Singular do plural
Sérgio AiresGente como toda a gente
"Quando um punhado de “homens bons” redigiram e propuseram a Declaração Universal dos Direitos Humanos, encimaram-na, no seu artigo primeiro, com uma determinação óbvia e aparentemente indiscutível aos olhos de qualquer ser racional:
“Todos os seres humanos nascem livres e iguais em dignidade e em direitos. Dotados de razão e consciência, devem agir uns para com os outros em espírito de fraternidade.”
Esta liberdade, igualdade e fraternidade, que já vem de trás, benzida com muito sangue, ao ser proposta e proclamada em 1948, revela a necessidade do Mundo reafirmar, reclamar e consolidar tais valores.
Embora se trate de uma afirmação generalista, que não nasce para visar ou proteger especificamente os ciganos, ela olha e inspira-se no passado deste povo, como também de outros povos igualmente atormentados.
Não são muitos os acasos da vida e se a Declaração tem trinta artigos, não é por acaso que este mandamento é o primeiro, estando à frente de todos os outros.
Volvidos quase setenta anos, ainda temos necessidade de avivar o que determina o artigo primeiro da Declaração Universal dos Direitos Humanos.
É uma necessidade que não se cinge só aos Roma, é verdade, mas, em Portugal, as circunstâncias da vida e de futuro desta comunidade obriga a um maior cuidado de cidadania.
O “Singular do Plural” responde a esta necessidade de reafirmação de direitos fundamentais e aos cuidados de cidadania a que todos estamos obrigados.

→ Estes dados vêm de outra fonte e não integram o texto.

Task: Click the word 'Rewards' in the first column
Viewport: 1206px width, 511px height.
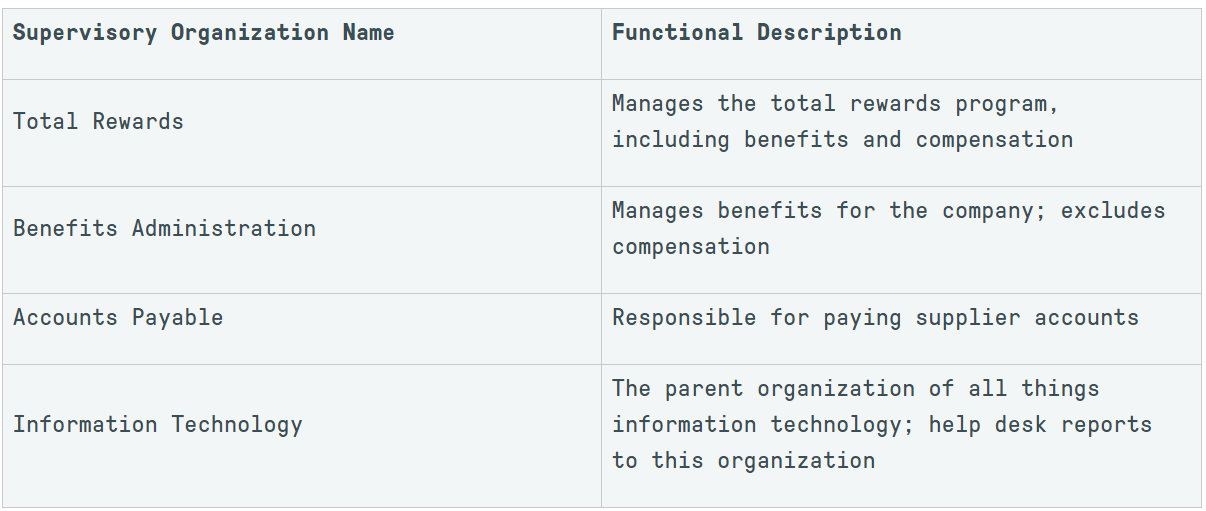Action: (x=138, y=122)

Com estes retratos, como em todo e qualquer retrato, há a figura e há a pessoa, na certeza que cada pessoa é uma figura, com traços, com expressões, com saberes, com experiências, com expectativas, com objetivos, com uma história.
São gente como toda a gente. Este é o grande objetivo da exposição: que descubramos que o nosso semelhante é semelhante a nós.
Dar a cara, participar nesta iniciativa, colaborar com a Rede Europeia Anti Pobreza, com o Sérgio Aires, com a Maria José Vicente e com o Padre Jardim, foi um privilégio para mim, consciente de que sou um cigano privilegiado, não pelo que construí, mas pela educação que os meus pais me proporcionaram.
Disfrutem da exposição e lembrem-se que, por detrás de cada retrato, há uma história, há uma vida, há uma pessoa."